Here I want to express a tiny bit of skepticism about net neutrality--not even skepticism, actually, just agnosticism; thus the title of this post.  Consider what Comcast was accused of doing: interfering with P2P networking apps.  Now, is that a violation of net neutrality?  That depends on how one defines neutrality.  Under a stringent view, an ISP violates net neutrality if it treats different content differently.  So, yes, in this view, if Comcast makes it harder for users to share files with one another using bittorrent than for users to log onto Google or Yahoo!, then that's a departure from neutrality.

But consider a different conception of neutrality, one drawn from free speech jurisprudence: What matters is the reason for the different treatment.  If a municipality bans sound trucks but not leafletters from residential neighborhoods, that's a kind of different treatment of different speakers, but it's not censorship.  Why not?  Because the reason for banning the sound trucks has nothing to do with the identity of the speakers or the content of their speech.  We can say that the prohibition of sound trucks but not leafletting is neutral in the more relevant sense of neutral with respect to speech and speakers.

So too here, one might think that if Comcast is slowing down bittorrent because it gobbles up much more bandwidth than Google or Yahoo! does, then interfering with bittorrent but not Google or Yahoo! looks neutral in the relevant sense.

To be sure, the FCC appears to have taken this point into account, at least to some extent.  As quoted in the DC Circuit opinion, Comcast's interference with P2P apps was unlawful because Comcast "had several available options it could use to manage network traffic without discriminating” against P2P apps.  Assuming that's right, perhaps the FCC was fully right on the merits--or would have been right on the merits if it had the regulatory authority to address the merits.
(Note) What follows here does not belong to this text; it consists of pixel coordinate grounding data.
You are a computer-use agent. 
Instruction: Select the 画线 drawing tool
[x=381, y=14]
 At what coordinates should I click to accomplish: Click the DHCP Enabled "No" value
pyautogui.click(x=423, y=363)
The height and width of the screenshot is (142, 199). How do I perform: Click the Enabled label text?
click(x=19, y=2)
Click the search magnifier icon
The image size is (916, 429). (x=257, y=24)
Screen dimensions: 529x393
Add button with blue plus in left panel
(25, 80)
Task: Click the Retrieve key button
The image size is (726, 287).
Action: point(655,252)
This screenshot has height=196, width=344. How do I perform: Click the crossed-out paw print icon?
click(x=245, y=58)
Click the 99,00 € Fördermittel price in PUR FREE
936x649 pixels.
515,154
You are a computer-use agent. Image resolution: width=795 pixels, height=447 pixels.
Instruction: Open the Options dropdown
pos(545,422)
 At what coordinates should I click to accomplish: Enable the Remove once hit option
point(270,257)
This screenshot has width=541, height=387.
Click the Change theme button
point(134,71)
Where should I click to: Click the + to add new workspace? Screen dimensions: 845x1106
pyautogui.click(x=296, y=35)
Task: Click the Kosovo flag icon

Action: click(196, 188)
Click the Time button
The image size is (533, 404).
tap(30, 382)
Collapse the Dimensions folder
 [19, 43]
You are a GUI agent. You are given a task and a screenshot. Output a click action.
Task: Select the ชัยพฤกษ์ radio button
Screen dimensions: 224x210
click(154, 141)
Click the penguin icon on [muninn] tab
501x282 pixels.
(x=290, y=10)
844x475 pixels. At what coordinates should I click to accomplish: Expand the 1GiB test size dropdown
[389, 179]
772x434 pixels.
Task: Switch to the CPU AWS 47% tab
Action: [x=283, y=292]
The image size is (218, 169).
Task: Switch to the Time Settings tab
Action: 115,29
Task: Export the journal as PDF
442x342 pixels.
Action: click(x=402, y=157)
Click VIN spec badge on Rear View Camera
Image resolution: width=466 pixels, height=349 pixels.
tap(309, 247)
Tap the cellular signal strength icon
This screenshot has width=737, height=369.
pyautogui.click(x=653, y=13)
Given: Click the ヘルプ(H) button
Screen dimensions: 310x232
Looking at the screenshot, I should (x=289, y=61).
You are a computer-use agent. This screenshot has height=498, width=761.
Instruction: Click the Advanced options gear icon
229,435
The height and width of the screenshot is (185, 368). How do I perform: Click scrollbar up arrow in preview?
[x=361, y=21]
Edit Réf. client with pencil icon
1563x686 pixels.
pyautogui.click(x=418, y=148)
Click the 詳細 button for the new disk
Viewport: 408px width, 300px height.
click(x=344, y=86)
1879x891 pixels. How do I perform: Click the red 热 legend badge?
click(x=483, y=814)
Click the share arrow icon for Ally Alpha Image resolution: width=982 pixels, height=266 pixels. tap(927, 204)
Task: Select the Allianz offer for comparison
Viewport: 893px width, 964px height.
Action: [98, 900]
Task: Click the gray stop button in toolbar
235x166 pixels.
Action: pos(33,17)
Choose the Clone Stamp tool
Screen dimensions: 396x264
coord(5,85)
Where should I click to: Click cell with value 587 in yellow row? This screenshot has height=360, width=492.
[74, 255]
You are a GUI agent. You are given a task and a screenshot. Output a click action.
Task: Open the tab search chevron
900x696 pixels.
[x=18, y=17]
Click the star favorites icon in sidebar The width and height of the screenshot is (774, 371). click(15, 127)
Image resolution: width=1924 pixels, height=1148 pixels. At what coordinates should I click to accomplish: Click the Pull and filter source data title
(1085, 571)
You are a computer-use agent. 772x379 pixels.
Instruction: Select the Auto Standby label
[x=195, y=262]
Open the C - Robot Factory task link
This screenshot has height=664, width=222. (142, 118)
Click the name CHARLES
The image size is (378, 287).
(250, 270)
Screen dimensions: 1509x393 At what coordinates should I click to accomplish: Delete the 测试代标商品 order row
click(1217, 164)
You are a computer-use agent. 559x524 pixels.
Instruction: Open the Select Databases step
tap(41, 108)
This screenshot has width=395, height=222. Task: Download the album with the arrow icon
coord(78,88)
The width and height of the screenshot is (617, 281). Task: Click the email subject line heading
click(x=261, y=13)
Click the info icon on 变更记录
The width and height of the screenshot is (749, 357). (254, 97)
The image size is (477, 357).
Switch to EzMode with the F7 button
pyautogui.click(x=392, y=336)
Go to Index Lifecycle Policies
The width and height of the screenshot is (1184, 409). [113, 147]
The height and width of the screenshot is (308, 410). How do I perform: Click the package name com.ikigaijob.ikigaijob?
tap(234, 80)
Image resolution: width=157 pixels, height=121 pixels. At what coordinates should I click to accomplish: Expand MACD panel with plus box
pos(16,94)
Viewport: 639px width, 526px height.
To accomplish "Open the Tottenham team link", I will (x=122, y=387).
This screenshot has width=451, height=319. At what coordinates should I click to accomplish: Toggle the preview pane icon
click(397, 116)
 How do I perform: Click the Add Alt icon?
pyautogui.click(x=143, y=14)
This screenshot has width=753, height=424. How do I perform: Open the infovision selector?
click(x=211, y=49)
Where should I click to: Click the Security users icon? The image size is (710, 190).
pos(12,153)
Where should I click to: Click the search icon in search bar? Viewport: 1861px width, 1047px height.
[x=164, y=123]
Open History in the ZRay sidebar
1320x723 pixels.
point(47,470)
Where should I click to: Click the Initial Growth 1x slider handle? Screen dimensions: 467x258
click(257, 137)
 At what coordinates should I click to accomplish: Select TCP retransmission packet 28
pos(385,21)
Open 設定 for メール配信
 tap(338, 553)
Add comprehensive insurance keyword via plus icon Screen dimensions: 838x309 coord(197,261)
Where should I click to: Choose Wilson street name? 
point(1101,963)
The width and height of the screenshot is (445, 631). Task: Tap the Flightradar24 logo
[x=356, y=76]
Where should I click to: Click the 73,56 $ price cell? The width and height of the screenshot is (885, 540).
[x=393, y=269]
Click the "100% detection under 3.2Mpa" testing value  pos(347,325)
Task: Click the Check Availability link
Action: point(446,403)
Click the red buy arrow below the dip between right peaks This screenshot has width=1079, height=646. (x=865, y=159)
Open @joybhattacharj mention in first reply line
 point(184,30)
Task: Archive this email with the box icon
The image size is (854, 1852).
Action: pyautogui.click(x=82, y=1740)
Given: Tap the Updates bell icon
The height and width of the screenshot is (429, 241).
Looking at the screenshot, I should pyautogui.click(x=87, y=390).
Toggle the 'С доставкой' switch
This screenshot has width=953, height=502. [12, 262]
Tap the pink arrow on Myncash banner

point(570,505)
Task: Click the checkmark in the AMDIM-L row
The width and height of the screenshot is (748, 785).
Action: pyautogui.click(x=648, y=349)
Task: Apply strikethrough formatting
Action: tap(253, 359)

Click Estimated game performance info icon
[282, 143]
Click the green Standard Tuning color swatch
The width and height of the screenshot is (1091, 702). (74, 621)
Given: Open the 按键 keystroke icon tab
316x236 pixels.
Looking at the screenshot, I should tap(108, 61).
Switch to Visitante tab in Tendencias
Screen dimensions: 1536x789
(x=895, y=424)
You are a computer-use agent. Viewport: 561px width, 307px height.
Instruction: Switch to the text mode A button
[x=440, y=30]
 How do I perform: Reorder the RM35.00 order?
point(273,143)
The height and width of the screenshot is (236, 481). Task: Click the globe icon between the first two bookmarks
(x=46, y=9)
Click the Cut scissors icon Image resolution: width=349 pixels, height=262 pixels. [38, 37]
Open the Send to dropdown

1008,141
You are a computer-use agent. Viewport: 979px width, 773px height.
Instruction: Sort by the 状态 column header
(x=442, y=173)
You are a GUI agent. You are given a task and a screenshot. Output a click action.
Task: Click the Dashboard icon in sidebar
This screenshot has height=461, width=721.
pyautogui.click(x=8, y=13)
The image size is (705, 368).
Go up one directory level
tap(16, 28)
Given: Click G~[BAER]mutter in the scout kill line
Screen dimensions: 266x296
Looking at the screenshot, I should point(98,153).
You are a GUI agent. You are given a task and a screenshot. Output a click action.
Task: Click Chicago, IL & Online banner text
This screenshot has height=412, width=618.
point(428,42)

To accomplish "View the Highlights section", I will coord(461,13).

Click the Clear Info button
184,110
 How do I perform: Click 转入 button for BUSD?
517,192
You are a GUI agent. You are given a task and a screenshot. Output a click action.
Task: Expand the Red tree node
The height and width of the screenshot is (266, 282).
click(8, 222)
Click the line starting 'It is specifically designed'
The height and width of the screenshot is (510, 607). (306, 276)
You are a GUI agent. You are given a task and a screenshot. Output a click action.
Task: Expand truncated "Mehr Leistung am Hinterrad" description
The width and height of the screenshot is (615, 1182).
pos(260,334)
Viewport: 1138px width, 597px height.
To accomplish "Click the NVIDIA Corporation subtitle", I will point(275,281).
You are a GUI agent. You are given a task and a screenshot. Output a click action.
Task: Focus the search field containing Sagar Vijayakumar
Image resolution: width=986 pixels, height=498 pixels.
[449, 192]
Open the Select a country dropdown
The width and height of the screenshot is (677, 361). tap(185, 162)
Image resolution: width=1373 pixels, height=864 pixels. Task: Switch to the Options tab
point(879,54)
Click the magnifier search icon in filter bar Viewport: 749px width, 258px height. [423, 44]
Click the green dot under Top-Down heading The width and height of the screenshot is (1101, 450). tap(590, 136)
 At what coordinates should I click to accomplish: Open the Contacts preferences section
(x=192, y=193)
But it's not obvious to me why managing network traffic is the right benchmark.  Couldn't an ISP make a judgment that it simply doesn't want to support users that gobble up much more bandwidth than average users, even if it can accommodate the bandwidth gluttons without impeding the overall speed of the network?  At the margin, the gluttons may make a difference and on a Megabytes per user basis, accommodating the gluttons means making average users subsidize the gluttons.

Again, I'm not saying the FCC necessarily had it wrong on the merits.  I'm simply suggesting that the notion of "neutrality" may be no less slippery when applied in the context of the internet than it is in other contexts, such as free speech and religion.  Wherever the net neutrality debate now moves, policymakers should not assume that a principle of neutrality answers more questions than it raises.


Brian Walker said...

Your comment about the "gluttons" raises an interesting concern. On my current (non-Comcast) plan, I pay roughly $60/month for 95GB of data per month.

I am paying for that data, am I not? All the major broadband providers have, to my knowledge, data caps on their plans. Why are they allowed to sell me a 95GB plan and then turn around and slow me down because I try to use what I pay for?

Michael C. Dorf said...


If your contract with your ISP entitles you to 95 GB of data/month in any packet size you like whenever you like, and it then does not honor that promise, then your ISP is in breach of contract. The question I am addressing, however, is different: Can an ISP even insert in the contract that the 95 GB of data does not include P2P or a provision capping P2P or other sources at some number under the 95 GB? Proponents of net neutrality argue that the ISP shouldn't even be allowed to discriminate this way if they're open about it.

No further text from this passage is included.